----- TEXT BLOCK -----

The extinction maximum of the localized surface plasmon resonance (LSPR) of noble metal nanoparticles is highly dependent upon the refractive index of the nanoparticles' surrounding environment. In this study, the effect that molecular resonances have on the intensity, LSPR peak width, and LSPR shift of the LSPR of Ag nanoparticles is monitored. By systematically tuning the LSPR extinction maxima of Ag nanoparticles versus molecular resonances, new phenomena are revealed. First, the LSPR peak shift induced by a resonant molecule varies with wavelength. In most instances, the trends in this data qualitatively track with the Kramer's-Kronig transformation of the molecular resonance spectrum; however, the magnitude of the response is severely underestimated. This was verified from both experimental data and theoretical calculations. Because this phenomenon is revealed to be electronic transition dependent, it is hypothesized that the coupling between the molecular and plasmon resonances is responsible for this wavelength dependent observation. These results will have implications in molecular enhanced LSPR sensing and in the understanding of surface-enhanced spectroscopy.

----- DATA LINES -----

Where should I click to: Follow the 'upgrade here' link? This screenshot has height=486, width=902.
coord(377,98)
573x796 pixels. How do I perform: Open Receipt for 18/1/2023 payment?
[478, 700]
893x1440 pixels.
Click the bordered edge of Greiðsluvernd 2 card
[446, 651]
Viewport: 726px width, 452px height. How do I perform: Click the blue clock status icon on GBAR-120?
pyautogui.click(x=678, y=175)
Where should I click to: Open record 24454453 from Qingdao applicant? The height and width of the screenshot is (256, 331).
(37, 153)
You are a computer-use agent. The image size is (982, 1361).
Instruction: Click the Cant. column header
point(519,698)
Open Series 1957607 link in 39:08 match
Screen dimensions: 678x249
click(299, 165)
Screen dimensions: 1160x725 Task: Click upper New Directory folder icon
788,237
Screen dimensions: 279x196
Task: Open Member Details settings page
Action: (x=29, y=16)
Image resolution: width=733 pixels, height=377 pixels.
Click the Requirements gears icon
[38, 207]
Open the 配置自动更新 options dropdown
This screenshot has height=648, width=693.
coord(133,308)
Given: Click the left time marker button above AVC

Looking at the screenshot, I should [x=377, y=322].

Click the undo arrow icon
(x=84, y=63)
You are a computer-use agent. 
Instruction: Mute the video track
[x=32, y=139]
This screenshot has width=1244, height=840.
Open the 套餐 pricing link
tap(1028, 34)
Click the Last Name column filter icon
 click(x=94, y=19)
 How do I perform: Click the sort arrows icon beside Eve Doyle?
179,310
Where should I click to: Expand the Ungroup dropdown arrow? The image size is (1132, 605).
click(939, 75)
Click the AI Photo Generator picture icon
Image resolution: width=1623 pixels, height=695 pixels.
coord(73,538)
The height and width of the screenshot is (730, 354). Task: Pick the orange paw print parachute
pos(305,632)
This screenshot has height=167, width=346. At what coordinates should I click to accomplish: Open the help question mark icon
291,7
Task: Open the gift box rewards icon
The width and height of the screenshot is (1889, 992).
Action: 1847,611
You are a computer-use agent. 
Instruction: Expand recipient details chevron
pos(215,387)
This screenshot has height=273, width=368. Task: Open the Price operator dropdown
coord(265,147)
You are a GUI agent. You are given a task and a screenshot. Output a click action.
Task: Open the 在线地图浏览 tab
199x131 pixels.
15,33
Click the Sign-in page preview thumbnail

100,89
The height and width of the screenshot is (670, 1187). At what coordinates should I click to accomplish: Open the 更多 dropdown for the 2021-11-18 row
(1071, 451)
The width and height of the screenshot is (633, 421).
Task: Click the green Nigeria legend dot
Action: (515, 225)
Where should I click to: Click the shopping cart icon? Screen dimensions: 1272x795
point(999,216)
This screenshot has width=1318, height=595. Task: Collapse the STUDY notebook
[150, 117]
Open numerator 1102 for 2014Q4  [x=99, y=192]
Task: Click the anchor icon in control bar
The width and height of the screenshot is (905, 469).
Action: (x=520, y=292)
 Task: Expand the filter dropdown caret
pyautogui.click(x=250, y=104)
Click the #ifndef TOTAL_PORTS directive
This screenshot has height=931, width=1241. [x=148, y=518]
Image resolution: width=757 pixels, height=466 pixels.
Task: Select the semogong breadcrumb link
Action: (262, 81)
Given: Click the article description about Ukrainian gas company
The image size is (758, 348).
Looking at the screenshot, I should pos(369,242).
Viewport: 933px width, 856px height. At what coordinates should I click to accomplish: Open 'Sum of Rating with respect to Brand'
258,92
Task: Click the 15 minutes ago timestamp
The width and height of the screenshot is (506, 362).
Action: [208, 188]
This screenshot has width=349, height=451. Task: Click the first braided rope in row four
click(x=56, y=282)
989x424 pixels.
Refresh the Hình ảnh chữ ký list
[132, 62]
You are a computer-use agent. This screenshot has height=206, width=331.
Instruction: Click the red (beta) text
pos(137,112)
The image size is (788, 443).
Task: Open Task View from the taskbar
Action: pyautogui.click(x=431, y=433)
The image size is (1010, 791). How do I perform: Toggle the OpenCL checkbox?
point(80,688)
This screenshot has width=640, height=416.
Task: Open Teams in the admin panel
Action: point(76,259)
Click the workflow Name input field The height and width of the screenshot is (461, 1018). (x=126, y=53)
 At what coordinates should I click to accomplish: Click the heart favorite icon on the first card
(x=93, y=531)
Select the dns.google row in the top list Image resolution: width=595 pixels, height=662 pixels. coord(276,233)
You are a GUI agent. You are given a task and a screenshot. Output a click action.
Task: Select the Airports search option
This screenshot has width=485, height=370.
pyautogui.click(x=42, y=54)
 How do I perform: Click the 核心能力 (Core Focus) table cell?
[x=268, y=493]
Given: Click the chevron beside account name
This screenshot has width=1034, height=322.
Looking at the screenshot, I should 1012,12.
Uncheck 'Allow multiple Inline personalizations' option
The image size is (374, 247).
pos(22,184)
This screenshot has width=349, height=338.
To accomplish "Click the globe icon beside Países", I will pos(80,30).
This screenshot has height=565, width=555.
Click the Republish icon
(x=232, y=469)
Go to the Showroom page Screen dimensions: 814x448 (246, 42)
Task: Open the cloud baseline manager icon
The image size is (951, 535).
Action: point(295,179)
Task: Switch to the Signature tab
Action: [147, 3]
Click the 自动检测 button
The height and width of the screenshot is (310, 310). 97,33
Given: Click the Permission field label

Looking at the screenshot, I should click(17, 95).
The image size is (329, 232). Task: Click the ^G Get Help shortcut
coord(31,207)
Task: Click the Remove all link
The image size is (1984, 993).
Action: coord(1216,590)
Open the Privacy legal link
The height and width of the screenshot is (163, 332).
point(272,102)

-----

WHAT YOU WILL DO.
(1) From the plasmon resonance passage, list every property of the Ag nanoparticle LSPR whose response to molecular resonances the study monitors.
(2) Continue the plasmon resonance passage after its final sentence.

TASK RESPONSES.
(1)
- Intensity
- LSPR peak width
- LSPR shift

(2)
Paper Details

Date Published: 19 October 2006
PDF: 11 pages
Proc. SPIE 6370, Nanomaterial Synthesis and Integration for Sensors, Electronics, Photonics, and Electro-Optics, 637013 (19 October 2006); doi: 10.1117/12.690985
Show Author Affiliations
Amanda J. Haes, Univ. of Iowa (United States)
George C. Schatz, Northwestern Univ. (United States)
Richard P. Van Duyne, Northwestern Univ. (United States)

Published in SPIE Proceedings Vol. 6370:
Nanomaterial Synthesis and Integration for Sensors, Electronics, Photonics, and Electro-Optics
Nibir K. Dhar; Achyut K. Dutta; M. Saif Islam, Editor(s)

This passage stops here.